Martin Kaymer is hoping to recreate last year's "fairytale" victory as he returns to St. Andrews in a bid to become the first golfer to successfully defend his title at the European Tour’s Dunhill Links Championship.

The former world No. 1, currently ranked sixth, concluded a superb 2010 with victory after a 66 over the Old Course to collect his fourth title of the season.

It followed the German's second-placed finish in 2008 -- a year after coming in tied for 15th -- and he goes again to St. Andrews, hosting the event along with Kingsbarns and Carnoustie, hoping to keep up his successful record in the $5 million event.

"You play on three wonderful golf courses, so it's probably the best week of the year on the European Tour,” said Kaymer. "It was my last win last year, so to finish off the season by winning at St Andrews was kind of like a fairytale. It was beautiful.

"So I'm really looking forward to the week. Very rarely do you go to a golf tournament this excited about playing a golf course” he added. “I feel ready -- it's definitely going to be a nice week. This feels like home for me. When I was standing today on the first tee, it just felt so peaceful.

"A lot of the players say that Augusta is paradise, but for me St. Andrews is paradise,” he said. “It is the Home of Golf, it's where I feel the most comfortable."

Kaymer pinpoints Carnoustie as the most difficult of the courses they will encounter.

"I think Carnoustie is definitely the toughest of the three golf courses.
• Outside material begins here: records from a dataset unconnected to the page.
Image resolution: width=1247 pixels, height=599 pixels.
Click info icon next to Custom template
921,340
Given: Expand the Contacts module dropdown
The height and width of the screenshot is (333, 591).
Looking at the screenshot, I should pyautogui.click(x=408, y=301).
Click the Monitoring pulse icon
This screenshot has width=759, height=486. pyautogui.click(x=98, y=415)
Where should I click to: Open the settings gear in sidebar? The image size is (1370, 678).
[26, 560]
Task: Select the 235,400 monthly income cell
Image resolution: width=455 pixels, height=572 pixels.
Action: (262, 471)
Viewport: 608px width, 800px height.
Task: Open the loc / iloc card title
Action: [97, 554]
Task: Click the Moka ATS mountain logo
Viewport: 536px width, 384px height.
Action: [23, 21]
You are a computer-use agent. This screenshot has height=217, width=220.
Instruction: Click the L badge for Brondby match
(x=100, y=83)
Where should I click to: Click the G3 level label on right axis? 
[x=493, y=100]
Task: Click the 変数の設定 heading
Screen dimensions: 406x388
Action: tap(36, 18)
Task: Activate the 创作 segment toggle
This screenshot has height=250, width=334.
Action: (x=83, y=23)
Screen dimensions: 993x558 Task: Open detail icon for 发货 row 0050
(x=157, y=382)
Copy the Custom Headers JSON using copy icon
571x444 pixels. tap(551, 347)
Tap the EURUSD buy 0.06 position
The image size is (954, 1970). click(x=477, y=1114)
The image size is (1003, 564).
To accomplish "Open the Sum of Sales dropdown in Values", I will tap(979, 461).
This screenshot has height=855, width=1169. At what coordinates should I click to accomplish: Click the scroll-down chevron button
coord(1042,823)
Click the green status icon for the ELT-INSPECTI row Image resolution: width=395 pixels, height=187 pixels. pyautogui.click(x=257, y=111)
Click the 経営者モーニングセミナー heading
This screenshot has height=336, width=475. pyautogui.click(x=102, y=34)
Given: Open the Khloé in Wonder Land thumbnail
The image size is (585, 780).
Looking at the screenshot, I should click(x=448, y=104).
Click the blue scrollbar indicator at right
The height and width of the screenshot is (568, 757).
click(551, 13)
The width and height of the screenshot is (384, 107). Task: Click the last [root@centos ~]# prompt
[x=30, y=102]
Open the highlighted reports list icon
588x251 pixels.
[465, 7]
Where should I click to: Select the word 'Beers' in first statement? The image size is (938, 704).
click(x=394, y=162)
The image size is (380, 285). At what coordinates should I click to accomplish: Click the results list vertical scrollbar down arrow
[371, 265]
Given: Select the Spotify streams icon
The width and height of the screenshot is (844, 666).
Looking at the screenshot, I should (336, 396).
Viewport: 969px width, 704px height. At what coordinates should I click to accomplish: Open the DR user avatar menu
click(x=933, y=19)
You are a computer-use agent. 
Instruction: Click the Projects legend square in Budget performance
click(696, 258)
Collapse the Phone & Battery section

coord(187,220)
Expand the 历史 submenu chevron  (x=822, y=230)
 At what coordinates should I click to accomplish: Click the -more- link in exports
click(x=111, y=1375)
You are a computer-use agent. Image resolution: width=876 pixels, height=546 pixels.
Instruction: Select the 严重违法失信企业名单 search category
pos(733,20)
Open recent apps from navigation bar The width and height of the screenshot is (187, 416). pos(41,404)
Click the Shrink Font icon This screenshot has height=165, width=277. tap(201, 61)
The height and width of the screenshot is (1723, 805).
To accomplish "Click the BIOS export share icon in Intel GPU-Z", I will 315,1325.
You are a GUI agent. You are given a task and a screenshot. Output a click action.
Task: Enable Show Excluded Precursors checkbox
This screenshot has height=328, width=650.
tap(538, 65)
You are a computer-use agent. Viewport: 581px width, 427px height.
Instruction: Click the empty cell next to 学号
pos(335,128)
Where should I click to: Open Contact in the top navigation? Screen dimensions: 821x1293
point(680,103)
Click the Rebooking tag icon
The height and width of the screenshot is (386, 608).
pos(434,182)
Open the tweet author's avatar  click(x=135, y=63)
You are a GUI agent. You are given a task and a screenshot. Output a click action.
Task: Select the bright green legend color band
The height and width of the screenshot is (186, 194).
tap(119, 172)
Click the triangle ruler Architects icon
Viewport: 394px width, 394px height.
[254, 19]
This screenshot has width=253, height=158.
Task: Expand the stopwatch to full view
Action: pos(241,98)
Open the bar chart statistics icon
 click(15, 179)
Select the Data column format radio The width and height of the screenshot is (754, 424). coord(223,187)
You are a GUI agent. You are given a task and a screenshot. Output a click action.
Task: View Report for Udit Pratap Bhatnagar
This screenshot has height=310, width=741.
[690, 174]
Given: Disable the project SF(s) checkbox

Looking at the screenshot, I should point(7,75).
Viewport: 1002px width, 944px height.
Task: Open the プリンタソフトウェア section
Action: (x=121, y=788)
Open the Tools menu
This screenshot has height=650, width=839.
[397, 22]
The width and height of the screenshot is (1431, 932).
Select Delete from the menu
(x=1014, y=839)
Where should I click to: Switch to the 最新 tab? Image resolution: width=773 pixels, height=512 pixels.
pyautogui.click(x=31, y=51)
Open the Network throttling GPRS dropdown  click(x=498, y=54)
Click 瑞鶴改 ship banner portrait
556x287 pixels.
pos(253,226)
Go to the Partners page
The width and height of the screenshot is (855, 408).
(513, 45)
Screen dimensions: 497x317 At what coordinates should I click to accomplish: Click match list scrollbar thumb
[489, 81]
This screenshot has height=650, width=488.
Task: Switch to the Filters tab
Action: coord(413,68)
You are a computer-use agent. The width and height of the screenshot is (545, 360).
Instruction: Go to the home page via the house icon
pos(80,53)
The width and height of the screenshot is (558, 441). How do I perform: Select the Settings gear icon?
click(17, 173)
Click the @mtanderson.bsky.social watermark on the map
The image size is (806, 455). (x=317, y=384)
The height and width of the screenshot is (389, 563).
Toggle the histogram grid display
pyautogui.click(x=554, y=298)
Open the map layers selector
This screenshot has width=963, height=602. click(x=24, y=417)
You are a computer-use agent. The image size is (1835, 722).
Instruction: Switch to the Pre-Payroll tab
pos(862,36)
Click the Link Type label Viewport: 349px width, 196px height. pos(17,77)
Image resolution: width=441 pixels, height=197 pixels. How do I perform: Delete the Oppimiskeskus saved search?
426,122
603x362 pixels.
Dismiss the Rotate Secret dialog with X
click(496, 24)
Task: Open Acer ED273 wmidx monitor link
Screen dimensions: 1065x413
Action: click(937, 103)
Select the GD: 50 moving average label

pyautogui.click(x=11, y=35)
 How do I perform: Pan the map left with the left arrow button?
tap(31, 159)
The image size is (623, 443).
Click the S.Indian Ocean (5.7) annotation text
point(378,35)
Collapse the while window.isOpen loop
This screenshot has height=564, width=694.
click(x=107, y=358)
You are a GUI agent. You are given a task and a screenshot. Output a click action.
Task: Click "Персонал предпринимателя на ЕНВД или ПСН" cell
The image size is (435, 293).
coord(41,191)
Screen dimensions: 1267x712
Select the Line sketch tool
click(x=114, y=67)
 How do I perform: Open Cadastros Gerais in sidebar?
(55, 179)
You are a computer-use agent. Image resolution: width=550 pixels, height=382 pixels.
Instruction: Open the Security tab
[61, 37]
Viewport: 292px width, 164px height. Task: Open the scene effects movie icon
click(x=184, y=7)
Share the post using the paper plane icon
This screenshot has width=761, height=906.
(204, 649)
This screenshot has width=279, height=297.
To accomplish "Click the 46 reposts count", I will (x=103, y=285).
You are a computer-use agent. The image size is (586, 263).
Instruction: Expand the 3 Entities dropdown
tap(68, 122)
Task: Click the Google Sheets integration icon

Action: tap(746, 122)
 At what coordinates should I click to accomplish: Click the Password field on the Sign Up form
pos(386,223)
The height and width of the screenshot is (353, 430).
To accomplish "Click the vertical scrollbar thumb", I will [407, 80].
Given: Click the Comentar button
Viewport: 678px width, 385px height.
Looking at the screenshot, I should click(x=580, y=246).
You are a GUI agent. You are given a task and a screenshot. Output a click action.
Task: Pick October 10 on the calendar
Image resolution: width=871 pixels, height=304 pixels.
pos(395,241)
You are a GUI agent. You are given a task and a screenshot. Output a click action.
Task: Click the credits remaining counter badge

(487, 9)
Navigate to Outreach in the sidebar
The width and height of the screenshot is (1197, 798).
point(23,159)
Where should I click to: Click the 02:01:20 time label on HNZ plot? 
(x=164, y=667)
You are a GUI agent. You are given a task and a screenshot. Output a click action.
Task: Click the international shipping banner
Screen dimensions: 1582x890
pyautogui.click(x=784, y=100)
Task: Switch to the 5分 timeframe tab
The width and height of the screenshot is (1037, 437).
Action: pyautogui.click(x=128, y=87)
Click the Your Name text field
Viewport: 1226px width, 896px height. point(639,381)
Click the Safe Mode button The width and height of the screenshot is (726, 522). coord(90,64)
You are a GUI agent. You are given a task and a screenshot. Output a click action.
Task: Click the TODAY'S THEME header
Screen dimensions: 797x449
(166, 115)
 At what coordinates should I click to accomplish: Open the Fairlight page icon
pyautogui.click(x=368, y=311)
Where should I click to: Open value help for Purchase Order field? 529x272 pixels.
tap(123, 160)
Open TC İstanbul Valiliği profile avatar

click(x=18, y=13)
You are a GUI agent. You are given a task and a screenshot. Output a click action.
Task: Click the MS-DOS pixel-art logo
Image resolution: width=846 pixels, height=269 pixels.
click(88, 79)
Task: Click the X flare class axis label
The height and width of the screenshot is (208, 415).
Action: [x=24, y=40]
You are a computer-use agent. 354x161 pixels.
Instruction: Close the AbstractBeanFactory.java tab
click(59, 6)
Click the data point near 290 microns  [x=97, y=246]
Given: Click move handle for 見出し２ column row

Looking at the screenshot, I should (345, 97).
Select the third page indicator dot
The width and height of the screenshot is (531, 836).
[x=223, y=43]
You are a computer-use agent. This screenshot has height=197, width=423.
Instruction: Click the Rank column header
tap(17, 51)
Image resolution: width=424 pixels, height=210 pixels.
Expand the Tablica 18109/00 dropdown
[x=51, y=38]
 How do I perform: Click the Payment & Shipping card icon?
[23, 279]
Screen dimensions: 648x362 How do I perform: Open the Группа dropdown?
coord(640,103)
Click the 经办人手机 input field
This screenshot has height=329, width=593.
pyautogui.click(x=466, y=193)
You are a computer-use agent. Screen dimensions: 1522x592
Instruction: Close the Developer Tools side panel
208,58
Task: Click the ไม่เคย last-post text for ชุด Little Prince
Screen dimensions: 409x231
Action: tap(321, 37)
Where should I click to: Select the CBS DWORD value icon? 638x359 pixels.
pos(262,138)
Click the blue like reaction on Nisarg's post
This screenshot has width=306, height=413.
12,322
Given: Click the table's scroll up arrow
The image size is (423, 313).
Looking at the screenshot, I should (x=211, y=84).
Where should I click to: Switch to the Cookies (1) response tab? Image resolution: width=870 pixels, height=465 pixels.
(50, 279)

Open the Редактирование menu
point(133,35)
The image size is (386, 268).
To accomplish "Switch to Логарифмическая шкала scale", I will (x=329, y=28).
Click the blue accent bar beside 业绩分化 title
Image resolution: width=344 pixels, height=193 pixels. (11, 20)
You can score well at Kingsbarns and St Andrews if the weather is okay,” he said. "But at Carnoustie, if you shoot level par there on a good day that's still a good score, so it's the toughest of the three courses, for sure."

However, he revealed he had not always been fond of links golf.

"When I was an amateur I came here twice, once for the Amateur Championship and again for the British Boys, and I didn't really like links golf at all -- I found it quite unfair,” he explained. "But then when I came back and played more often in Scotland and Britain, I became a lover of these golf courses."

Kaymer will be joined at the Pro-Am event by his father, Horst, and his elder brother, Philip, who will fill the roles of playing partner and caddie respectively.